Worse, it was clear that Diana was "on the rebound" with Dodi, parading him as wounded lovers often do, to make the man she wanted jealous. As for the ghastly, intrusive, fatal feeding frenzy, Diana had been co-operating with it, talking to a photographer and a writer, orchestrating the coverage. She had wanted the pictures to be sensational, and for Mr Khan to see them.
This does not excuse the press for their brutish intrusion and their prurient hunts. Nor does it shift culpability to Diana, who merely acted out an age-old lovers' scenario on a stage that was far too big for her and far too voracious. But it is an uncomfortable reminder that Diana was a celebrity as well as a royal.
The word "celebrity" is one we tend to use to denote someone who is in the public eye. But I don't think it is what is really meant by the word. Fame and celebrity are not quite the same things. Fame is passive, a state achieved when renown becomes widespread and names and notable deeds become broadly acknowledged. Celebrity is active, and brings with it an implication that the fame has been sought and courted, as well as received. When the media confers celebrity on a person, it is signalling that it believes itself to have secured a symbiotic relationship.
Diana achieved fame by her ill-advised marriage, but after an initial period of tantalising and attractive bewilderment, she sought celebrity, too. While part of her simply enjoyed the admiration, another powerful aspect of her personality assured her that this celebrity could be harnessed for doing good.
She is by no means the only one. So many celebrities go down this route now that charities find it pretty much impossible to gain any press attention without them. In this way, personal interventions that seem entirely positive in fact traduce the very values they seek to support. The paradoxical links between celebrity and charity had been forged before Diana came along, for good and for ill, but no one else has ever embodied the cruelty of the trade-off in quite the way Diana did.
It has become a fundamental aspect of the deal that democracy makes with royalty that the fame and privilege conferred by birth is justified in the duty of charitable work and official engagement. Diana was keen to do this when she joined the firm, but for her it was embraced not as one of the royal duties, but one of the privileges. That's why she was so good at it, and why she made the rest of the Royals seem ponderous, however sincere their own charitable efforts might be.
The Royals, as a survival technique, understood that their charitable work had to be projected as a duty and as a solemn undertaking, to be used as a shield protecting their privacy. Diana, in her instinctive use of intimate, personal response, instead invited the media and the public in.
By doing so, she made herself vulnerable, and the rest of the family as well. They were jealous, but also threatened. That's part of the reason why she angered and frightened them so. She was weakening an important bulwark from the inside, and eroding the Royal Family's demand that they be celebrated without being celebrities.
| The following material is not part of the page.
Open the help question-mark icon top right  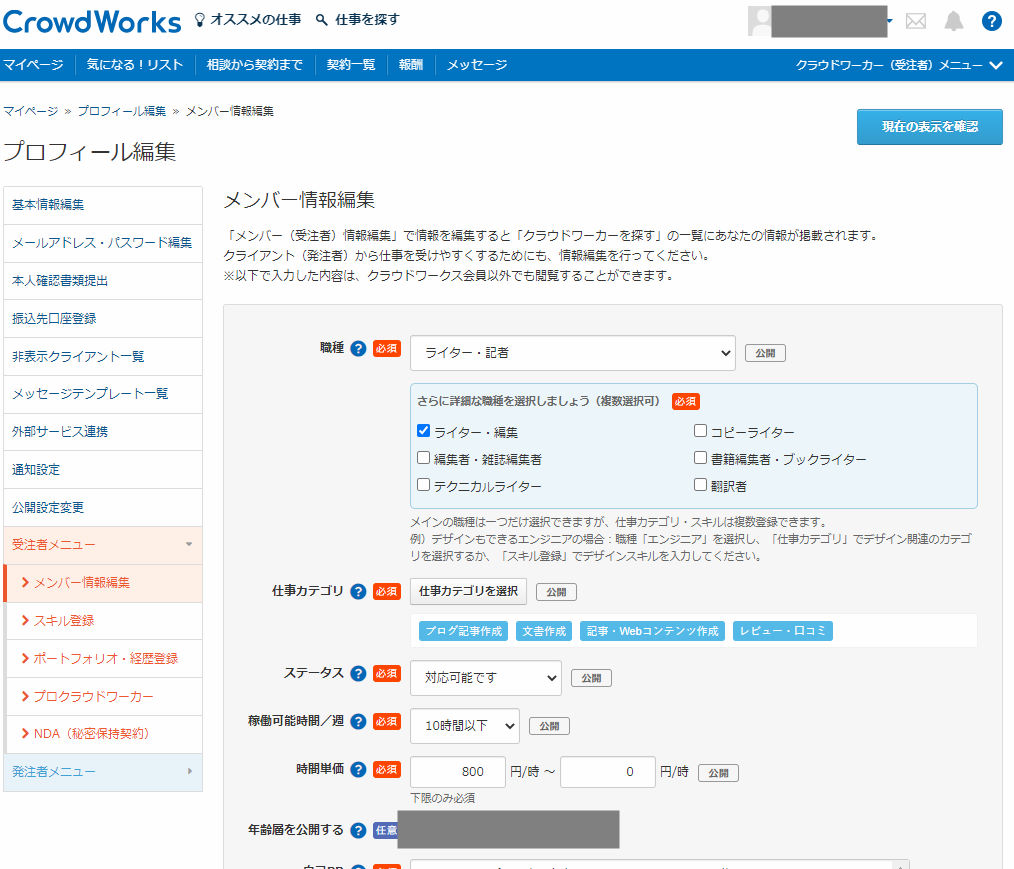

The spin and the crowd-pleasing that they now indulge in is indeed part of the "Diana effect". Whether in the end they control it all any better than she did remains to be seen.
With Diana's death, that process was arrested, not just because she was no longer around to continue with the challenge, but also because her awful end made all participants in celebrity culture rather more than queasy.
The trouble for republicans is that none of this has anything to do with the country's constitution, while it has everything to do with its popular culture. The lessons that Diana's tragedy has to teach us are as much about the nature of celebrity as they are about the nature of royalty. As yet, we're not ready to learn them. The Princess is dead. Long live Big Brother.